A ground-breaking experiment could usher in a new era of genetic engineering.
Scientists from The Scripps Research Institute found new uses for a nucleotide transporter and the gene editing technology CRISPR-Cas9 to create the first stable semisynthetic organism.
The researchers harnessed these tools to modify common E.coli bacterium, which uses traditional A,C, G, and T bases in its genetic sequence, but also contains artificial bases labeled X and Y in its genetic sequence.
It took a few steps to create this new lifeform.
First, they altered a nucleotide transporter to ensure the bacterium doesn’t get “sick” while absorbing the artificial base pairs. The technology is responsible for delivering the important materials needed for the microbe to retain the artificial base pairs so it can be copied across the cell membrane.
“Your genome isn’t just stable for a day,” said lead researcher and Scripps Biology Professor Floyd Romesberg, Ph.D., in a statement. “Your genome has to be stable for the scale of your lifetime. If the semisynthetic organism is going to really be an organism, it has to be able to stably maintain that information.”
■ ■ ■ ■ ■ ■ ■
> _PROMPT 1_: Reproduce everything in the passage on the semisynthetic organism from "First, they altered" down to "the cell membrane.".
> _PROMPT 2_: List every letter that the passage on the semisynthetic organism gives as a base in the modified bacterium's genetic sequence.
> _PROMPT 3_: Carry on the passage on the semisynthetic organism from where it stops.
The lines after this point are not needed for any part of the exercise.
■ ■ ■ ■ ■ ■ ■
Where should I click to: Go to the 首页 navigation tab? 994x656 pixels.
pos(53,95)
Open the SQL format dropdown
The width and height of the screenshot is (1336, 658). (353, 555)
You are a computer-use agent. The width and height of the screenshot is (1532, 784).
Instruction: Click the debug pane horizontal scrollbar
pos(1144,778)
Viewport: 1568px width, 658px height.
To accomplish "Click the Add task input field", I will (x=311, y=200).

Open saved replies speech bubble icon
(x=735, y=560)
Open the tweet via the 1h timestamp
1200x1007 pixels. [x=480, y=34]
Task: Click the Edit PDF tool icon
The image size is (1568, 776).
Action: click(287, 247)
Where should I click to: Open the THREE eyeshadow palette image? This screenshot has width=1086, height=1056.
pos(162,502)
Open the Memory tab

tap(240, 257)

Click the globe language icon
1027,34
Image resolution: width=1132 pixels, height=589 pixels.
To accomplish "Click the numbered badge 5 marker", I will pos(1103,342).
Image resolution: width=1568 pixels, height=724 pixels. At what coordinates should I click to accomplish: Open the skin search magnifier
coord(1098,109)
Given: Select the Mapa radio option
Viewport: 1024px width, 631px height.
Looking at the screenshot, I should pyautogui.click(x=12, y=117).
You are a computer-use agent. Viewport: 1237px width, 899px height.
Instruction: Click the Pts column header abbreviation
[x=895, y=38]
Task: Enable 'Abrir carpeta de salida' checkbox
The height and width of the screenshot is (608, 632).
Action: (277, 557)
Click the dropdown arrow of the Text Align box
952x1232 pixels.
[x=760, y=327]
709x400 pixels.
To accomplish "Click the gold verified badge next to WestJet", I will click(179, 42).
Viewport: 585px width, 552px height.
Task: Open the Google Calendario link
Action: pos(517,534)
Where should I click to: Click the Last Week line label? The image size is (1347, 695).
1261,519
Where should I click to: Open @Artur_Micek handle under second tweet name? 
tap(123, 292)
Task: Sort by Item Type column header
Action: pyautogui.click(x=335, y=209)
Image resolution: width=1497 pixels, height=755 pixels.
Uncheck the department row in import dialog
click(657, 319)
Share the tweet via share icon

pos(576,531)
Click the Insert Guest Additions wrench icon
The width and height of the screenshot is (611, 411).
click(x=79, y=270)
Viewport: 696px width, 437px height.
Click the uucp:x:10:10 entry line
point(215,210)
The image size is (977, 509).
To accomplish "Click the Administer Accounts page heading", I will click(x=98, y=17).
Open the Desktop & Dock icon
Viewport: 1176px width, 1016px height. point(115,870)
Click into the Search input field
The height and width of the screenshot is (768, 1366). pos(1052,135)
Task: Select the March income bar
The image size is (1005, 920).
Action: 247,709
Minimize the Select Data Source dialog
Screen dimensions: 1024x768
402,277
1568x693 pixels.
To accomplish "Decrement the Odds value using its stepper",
■ ■ ■ ■ ■ ■ ■
> _TASK RESPONSE 1_:
First, they altered a nucleotide transporter to ensure the bacterium doesn’t get “sick” while absorbing the artificial base pairs. The technology is responsible for delivering the important materials needed for the microbe to retain the artificial base pairs so it can be copied across the cell membrane.

> _TASK RESPONSE 2_: A, C, G, T, X, Y

> _TASK RESPONSE 3_:
The scientists took additional measures like making a Y letter that was easier to copy compared to previous experiments while using CRISPR-Cas9 to engineer a type of immune response where the organism would view genetic sequences that didn’t contain X and Y as a “foreign invader” therefore marking those cells for destruction.
Ultimately, these procedures worked as the organism was able to keep X and Y in its genome as it divided 60 times.
The synthetic bases can currently do nothing other than survive in these microbes, according to The Guardian, but the next step in this project is to make the bacterium read this genetic material to potentially make proteins not typically found in nature.
Details of these findings were published in the journal Proceedings of the National Academy of Sciences.